=== THE TASK ===
Given the entries below, would you transcribe exactly the lines starting at the one with "The width and" and ending at the one with "Expand channel description with ...more", both kept, pictures omitted, nothing extra?

=== EXTRACTED MATERIAL ===
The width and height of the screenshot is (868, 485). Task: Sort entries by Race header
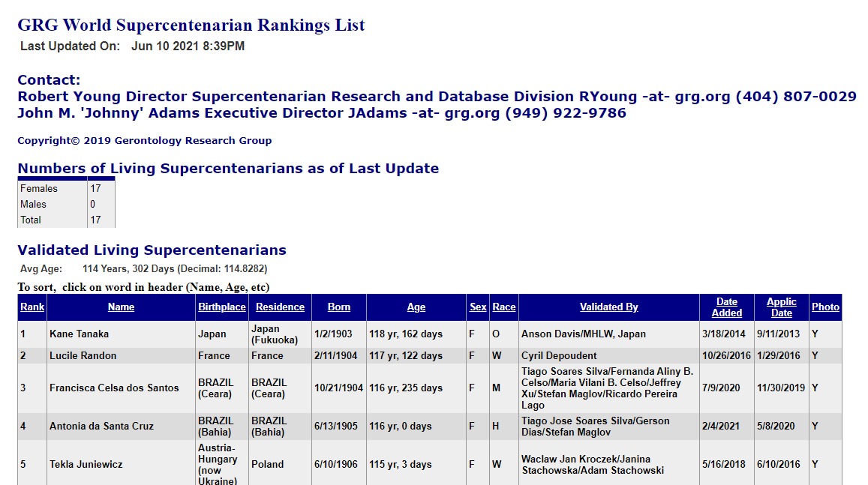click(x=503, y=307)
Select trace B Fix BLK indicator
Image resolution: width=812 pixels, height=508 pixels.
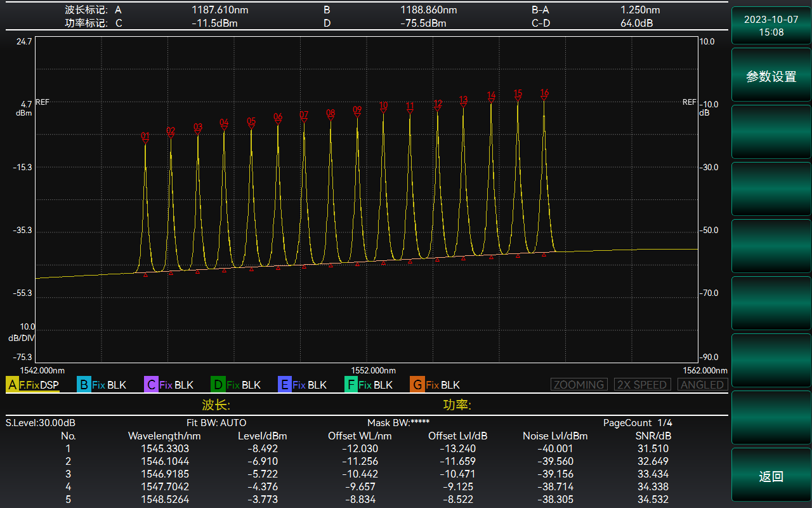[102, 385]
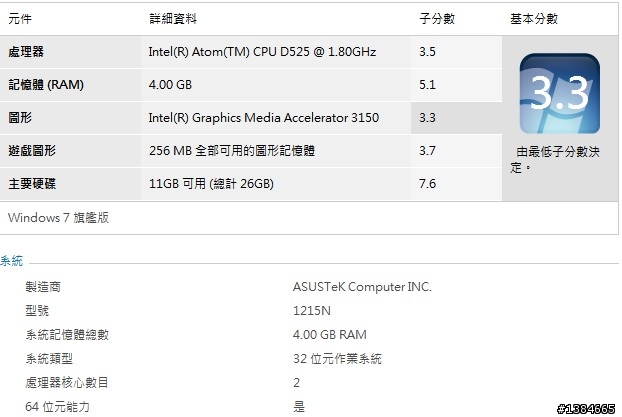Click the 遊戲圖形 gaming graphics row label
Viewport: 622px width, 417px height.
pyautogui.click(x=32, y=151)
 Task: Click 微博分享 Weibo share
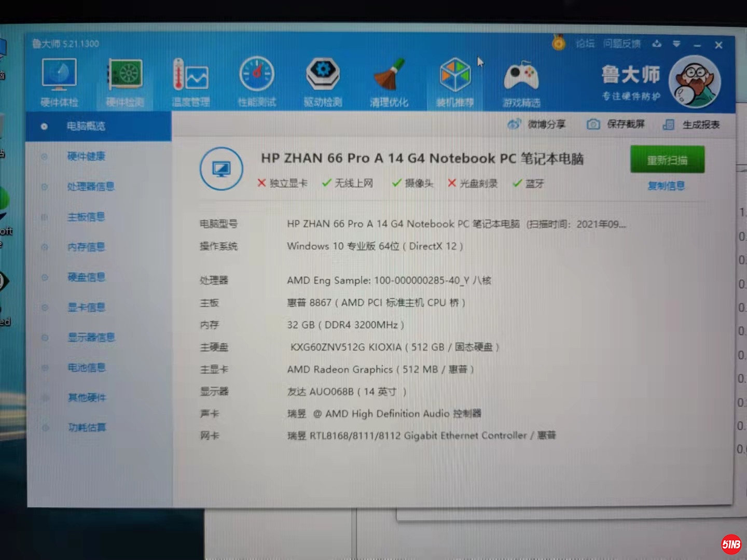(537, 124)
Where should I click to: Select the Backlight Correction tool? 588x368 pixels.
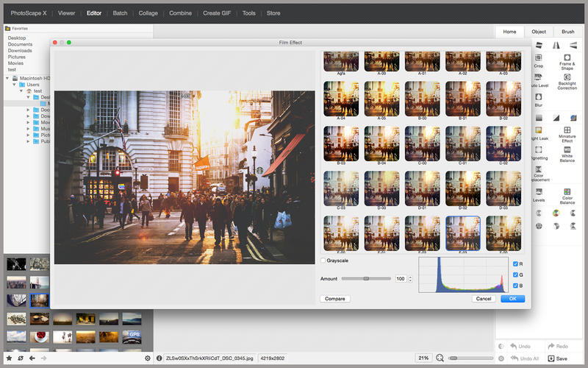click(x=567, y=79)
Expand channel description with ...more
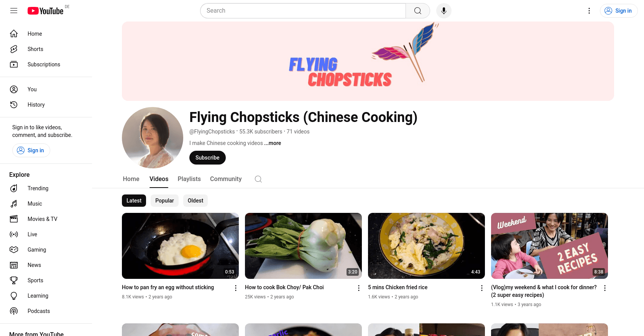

...

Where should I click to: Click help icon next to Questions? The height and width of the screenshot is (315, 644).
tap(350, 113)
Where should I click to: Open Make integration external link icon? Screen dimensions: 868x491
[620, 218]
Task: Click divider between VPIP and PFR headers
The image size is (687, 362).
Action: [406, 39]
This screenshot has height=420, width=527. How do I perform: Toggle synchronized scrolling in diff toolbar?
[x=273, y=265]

=== OUTPUT OF THE EXERCISE ===
The width and height of the screenshot is (868, 485). Task: Sort entries by Race header
click(x=503, y=307)
Select trace B Fix BLK indicator
Image resolution: width=812 pixels, height=508 pixels.
[102, 385]
Click the 遊戲圖形 gaming graphics row label
Viewport: 622px width, 417px height.
pyautogui.click(x=32, y=151)
 Task: Click 微博分享 Weibo share
(537, 124)
Where should I click to: Select the Backlight Correction tool? 588x368 pixels.
click(x=567, y=79)
Expand channel description with ...more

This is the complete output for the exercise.